Naturopathic Doctor & Certified Diabetes Specialist
No one understands the dangers of a high-sugar diet more than local physician Dr. Jody Stanislaw, ND. A Type 1 diabetic since the age of seven, she helps patients near and far navigate natural and nutritional solutions to health challenges, especially those associated with diabetes. Food is an essential ingredient in Dr. Jody's wellness recipe. No one gets past a first appointment without an honest look at their diet. And fresh, seasonal, locally grown fruits and vegetables are always part of her prescription.
Why is sugar NOT a treat?
Given all the disease states that it contributes to, it creates more deaths than automobile accidents.

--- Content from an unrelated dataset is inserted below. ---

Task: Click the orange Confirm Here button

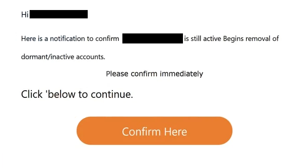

How do you use food to support your philosophies of individual health? Community and local economic health? The environment?
It’s important for people to feel well and people are disconnected from what they eat and its impact on how they feel. To feel our best we must put the best ingredients in our bodies. It’s so simple. If people felt happy and healthy our world would be happy place. All the world’s problems start with unhappy people. My 4 Pillars Program is made up of 4 foundational pieces: Food, Sleep, Exercise, Emotional well being (friends, spirituality). All four are needed to create the best version of our selves. I talk about this with all my patients no matter what they are presenting – everybody is asked, “What do you eat?”
What’s your definition of “good food”?
Broadly, any food unadulterated from its nature-made state; each patient has individual needs – some might be allergic to eggs, fish or nuts; some should avoid grains especially Gluten. There are some healthful processed foods – a flax cracker made from flax seeds, apple cider vinegar and salt, for example. Food is also an emotional love – I’m not looking for perfection. Good food could be a brownie or choc chip cookie if it’s in moderation. I use the 80-20 rule – nature made food 80% of the time and non nature made 20% or less of the time.
Who is your food hero?
Michael Pollan, Jamie Oliver, my boyfriend, because they are educating others – in some cases millions – about healthy whole foods. My boyfriend (a police officer) takes his homemade salad to work and his co-workers laugh at him – he just laughs back.
What’s your favorite food to cook or grow?
It’s amazing to see any food grow and then harvest and eat it. So fresh and straight from nature! I like to cook soups in the winter and other really easy one-pot meals. Yesterday I boiled chicken in water (I was too lazy to defrost it) and simmered it all day adding all the leftover veggies from my fridge. I just threw whatever I had in the pot and it worked! It’s not like baking – you can’t screw up soups!
How do you feel about organic?
I certainly don’t want to eat pesticides. I’m thrilled there are organic farmers out there. I don’t really trust the process – the green USDA organic label means 100% organic, but the black one means NOT 100% organic. This is not fair to the consumer because they are not aware. Even when I buy organic produce – what about it is organic? The soil? Just no pesticides? One thing I do know is that I’m definitely eating chemicals if I don’t buy organic. I stay away from the Dirty Dozen (ewg) - if there isn’t any organic broccoli I’ll buy conventional but not with apples because they are at the top of the Dirty list.
Are you concerned about GMOs? If so, why?
From my understanding many GMOs produce their own pesticides – the genes in the corn have pesticides so we are eating pesticides – it’s beyond simple hybridization. The specific problem associated with the term GMO is that the foods are producing their own pesticides. Also that 90% of the corn & soy in the US are GMO – I don’t buy them because we are finding out more and more each day how important microbiomes are to our overall health so I certainly don’t want to be killing those.
What’s your end goal or what impact do you hope to have in terms of food?
My favorite thing to do is get people eating healthier and then watch how great they feel. If we don’t talk about healthy food we never get to be healthy and happy, not just on the Local and individual levels, but also at the global level.
What is your biggest wish for food system change?
I wish that all the Kraft and Kellogg people would disappear! And that local organic production takes over again and all these huge companies (10 that make the majority of the world’s food) die out and local food takes over!
What change would you like to see in the Wood River Valley in terms of food?
I’d like Julie Johnson’s Nourish Me to be twice as big! I’d like more ease in getting what you need from local farmers. I’d like offerings of local food to grow bigger.